*Your instructions*:
The first line of the entries below, the line containing "Open the Accounting", and every line between them should be repeated exactly, and nothing else.

[Data under study Boundary: Start]

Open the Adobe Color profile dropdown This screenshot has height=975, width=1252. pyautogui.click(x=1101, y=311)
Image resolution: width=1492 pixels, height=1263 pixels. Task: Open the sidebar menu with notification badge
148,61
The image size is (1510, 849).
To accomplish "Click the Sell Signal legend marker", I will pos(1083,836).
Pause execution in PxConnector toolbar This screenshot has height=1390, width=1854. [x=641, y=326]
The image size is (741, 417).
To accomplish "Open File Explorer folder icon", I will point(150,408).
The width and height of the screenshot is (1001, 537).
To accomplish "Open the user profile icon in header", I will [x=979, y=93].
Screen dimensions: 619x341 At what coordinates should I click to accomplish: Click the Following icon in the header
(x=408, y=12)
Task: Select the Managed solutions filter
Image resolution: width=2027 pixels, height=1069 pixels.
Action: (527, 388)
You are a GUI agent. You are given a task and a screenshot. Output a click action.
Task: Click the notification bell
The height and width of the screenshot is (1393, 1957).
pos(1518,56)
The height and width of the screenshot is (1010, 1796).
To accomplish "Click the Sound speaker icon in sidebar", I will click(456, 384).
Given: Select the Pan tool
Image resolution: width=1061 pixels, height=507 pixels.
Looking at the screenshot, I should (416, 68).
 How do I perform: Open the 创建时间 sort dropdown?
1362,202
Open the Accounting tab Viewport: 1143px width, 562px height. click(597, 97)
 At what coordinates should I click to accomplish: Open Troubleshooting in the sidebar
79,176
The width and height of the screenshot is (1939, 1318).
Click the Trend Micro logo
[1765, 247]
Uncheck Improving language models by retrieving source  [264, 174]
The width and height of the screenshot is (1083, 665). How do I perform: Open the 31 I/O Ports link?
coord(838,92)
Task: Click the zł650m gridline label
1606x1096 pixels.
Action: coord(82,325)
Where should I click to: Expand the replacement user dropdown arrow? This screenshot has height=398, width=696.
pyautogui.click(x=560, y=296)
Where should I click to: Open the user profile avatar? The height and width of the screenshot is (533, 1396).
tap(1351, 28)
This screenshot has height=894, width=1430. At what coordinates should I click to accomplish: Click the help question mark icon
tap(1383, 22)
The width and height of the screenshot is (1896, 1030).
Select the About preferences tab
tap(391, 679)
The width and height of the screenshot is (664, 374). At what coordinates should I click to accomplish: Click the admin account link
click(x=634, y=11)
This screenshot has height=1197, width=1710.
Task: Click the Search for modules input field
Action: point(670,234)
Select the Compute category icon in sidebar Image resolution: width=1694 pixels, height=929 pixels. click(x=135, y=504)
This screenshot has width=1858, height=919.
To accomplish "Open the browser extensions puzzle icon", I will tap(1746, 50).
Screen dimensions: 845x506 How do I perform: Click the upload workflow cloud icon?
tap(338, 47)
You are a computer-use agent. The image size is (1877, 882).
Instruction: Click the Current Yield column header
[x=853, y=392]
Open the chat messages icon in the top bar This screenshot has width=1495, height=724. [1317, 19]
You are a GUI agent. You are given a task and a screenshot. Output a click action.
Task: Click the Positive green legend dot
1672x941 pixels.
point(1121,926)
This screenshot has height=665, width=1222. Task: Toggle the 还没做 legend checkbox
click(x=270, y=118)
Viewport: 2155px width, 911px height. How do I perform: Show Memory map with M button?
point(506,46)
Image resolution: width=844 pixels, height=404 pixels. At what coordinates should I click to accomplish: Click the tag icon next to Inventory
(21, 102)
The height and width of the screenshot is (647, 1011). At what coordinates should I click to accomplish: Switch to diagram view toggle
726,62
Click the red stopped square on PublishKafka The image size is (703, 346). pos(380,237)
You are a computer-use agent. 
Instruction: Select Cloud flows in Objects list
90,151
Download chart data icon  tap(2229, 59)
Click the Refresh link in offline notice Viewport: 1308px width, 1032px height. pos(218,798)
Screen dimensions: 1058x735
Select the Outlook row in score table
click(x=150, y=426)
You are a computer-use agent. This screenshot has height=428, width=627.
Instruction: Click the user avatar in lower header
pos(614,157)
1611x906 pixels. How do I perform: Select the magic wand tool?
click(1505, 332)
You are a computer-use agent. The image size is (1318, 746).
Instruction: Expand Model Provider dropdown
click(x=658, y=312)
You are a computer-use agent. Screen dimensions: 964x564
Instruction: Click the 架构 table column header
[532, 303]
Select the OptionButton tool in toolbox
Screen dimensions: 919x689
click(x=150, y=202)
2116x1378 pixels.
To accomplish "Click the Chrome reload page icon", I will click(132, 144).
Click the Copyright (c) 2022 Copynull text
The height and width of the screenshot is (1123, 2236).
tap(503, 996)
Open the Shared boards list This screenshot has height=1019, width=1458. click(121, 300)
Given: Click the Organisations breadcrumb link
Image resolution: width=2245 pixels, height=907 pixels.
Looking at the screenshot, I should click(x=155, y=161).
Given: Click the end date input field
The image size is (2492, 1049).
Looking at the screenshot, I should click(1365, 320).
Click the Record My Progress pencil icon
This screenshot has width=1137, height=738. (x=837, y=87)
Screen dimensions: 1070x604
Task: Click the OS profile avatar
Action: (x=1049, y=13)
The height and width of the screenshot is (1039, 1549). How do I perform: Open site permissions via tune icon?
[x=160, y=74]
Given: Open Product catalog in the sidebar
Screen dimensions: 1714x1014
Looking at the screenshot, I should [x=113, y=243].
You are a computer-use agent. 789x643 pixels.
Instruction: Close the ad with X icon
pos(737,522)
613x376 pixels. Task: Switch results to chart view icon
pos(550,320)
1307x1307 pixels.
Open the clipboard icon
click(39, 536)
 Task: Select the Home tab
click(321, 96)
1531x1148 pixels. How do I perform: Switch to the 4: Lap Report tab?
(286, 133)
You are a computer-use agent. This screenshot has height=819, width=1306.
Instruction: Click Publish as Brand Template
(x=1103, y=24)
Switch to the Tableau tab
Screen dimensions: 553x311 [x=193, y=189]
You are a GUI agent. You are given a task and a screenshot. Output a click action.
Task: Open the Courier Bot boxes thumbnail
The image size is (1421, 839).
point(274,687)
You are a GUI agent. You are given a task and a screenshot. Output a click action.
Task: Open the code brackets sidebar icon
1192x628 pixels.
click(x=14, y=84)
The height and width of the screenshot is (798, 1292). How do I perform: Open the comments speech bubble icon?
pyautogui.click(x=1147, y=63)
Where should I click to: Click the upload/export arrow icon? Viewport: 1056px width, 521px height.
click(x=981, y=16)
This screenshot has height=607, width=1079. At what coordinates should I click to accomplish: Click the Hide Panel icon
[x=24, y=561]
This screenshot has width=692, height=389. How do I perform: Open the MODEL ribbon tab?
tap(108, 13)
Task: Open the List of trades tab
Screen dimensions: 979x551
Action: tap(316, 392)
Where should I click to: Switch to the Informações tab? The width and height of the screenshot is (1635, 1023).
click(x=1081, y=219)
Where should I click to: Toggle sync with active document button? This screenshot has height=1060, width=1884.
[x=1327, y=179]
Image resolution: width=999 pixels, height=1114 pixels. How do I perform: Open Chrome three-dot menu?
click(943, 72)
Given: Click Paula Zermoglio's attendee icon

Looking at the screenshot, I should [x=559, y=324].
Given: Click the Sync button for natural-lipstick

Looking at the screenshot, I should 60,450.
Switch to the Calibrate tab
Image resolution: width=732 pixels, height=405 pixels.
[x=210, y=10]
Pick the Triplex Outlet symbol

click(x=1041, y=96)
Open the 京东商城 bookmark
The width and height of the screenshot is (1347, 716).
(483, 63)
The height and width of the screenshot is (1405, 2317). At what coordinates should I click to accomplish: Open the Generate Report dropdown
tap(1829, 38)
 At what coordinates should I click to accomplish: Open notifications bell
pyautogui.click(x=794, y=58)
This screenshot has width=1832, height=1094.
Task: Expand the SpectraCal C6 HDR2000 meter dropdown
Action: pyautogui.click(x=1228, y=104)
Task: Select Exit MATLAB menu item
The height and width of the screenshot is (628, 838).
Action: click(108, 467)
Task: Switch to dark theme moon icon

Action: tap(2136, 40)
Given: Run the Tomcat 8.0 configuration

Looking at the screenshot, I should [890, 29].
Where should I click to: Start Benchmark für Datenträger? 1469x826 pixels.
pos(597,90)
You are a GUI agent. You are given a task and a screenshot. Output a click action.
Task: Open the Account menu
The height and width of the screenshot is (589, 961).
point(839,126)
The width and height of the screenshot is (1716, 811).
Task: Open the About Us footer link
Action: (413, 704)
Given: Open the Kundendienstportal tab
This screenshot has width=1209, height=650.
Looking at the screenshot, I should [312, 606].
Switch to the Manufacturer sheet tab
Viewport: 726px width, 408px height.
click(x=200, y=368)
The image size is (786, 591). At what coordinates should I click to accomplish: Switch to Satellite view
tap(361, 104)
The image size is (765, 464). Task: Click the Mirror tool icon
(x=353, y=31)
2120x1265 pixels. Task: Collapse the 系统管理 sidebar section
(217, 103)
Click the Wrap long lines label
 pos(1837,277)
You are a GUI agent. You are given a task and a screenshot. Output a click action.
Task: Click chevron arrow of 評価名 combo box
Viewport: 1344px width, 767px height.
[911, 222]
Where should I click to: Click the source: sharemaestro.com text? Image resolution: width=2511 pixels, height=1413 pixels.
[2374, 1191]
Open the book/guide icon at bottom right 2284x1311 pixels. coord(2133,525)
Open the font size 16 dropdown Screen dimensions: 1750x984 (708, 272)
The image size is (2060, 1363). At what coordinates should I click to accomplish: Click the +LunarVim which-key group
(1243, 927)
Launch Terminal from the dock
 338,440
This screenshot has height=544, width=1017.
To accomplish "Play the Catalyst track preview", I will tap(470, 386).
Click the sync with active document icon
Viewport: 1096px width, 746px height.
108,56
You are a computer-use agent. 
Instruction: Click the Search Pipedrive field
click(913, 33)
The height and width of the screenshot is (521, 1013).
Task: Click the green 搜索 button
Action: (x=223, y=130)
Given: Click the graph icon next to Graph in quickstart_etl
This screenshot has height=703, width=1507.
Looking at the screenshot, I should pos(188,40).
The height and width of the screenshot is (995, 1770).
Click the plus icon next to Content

[Data under study Boundary: End]

*Answer section*:
Open the Adobe Color profile dropdown This screenshot has height=975, width=1252. pyautogui.click(x=1101, y=311)
Image resolution: width=1492 pixels, height=1263 pixels. Task: Open the sidebar menu with notification badge
148,61
The image size is (1510, 849).
To accomplish "Click the Sell Signal legend marker", I will pos(1083,836).
Pause execution in PxConnector toolbar This screenshot has height=1390, width=1854. [x=641, y=326]
The image size is (741, 417).
To accomplish "Open File Explorer folder icon", I will point(150,408).
The width and height of the screenshot is (1001, 537).
To accomplish "Open the user profile icon in header", I will [x=979, y=93].
Screen dimensions: 619x341 At what coordinates should I click to accomplish: Click the Following icon in the header
(x=408, y=12)
Task: Select the Managed solutions filter
Image resolution: width=2027 pixels, height=1069 pixels.
Action: (527, 388)
You are a GUI agent. You are given a task and a screenshot. Output a click action.
Task: Click the notification bell
The height and width of the screenshot is (1393, 1957).
pos(1518,56)
The height and width of the screenshot is (1010, 1796).
To accomplish "Click the Sound speaker icon in sidebar", I will click(456, 384).
Given: Select the Pan tool
Image resolution: width=1061 pixels, height=507 pixels.
Looking at the screenshot, I should (416, 68).
 How do I perform: Open the 创建时间 sort dropdown?
1362,202
Open the Accounting tab Viewport: 1143px width, 562px height. click(597, 97)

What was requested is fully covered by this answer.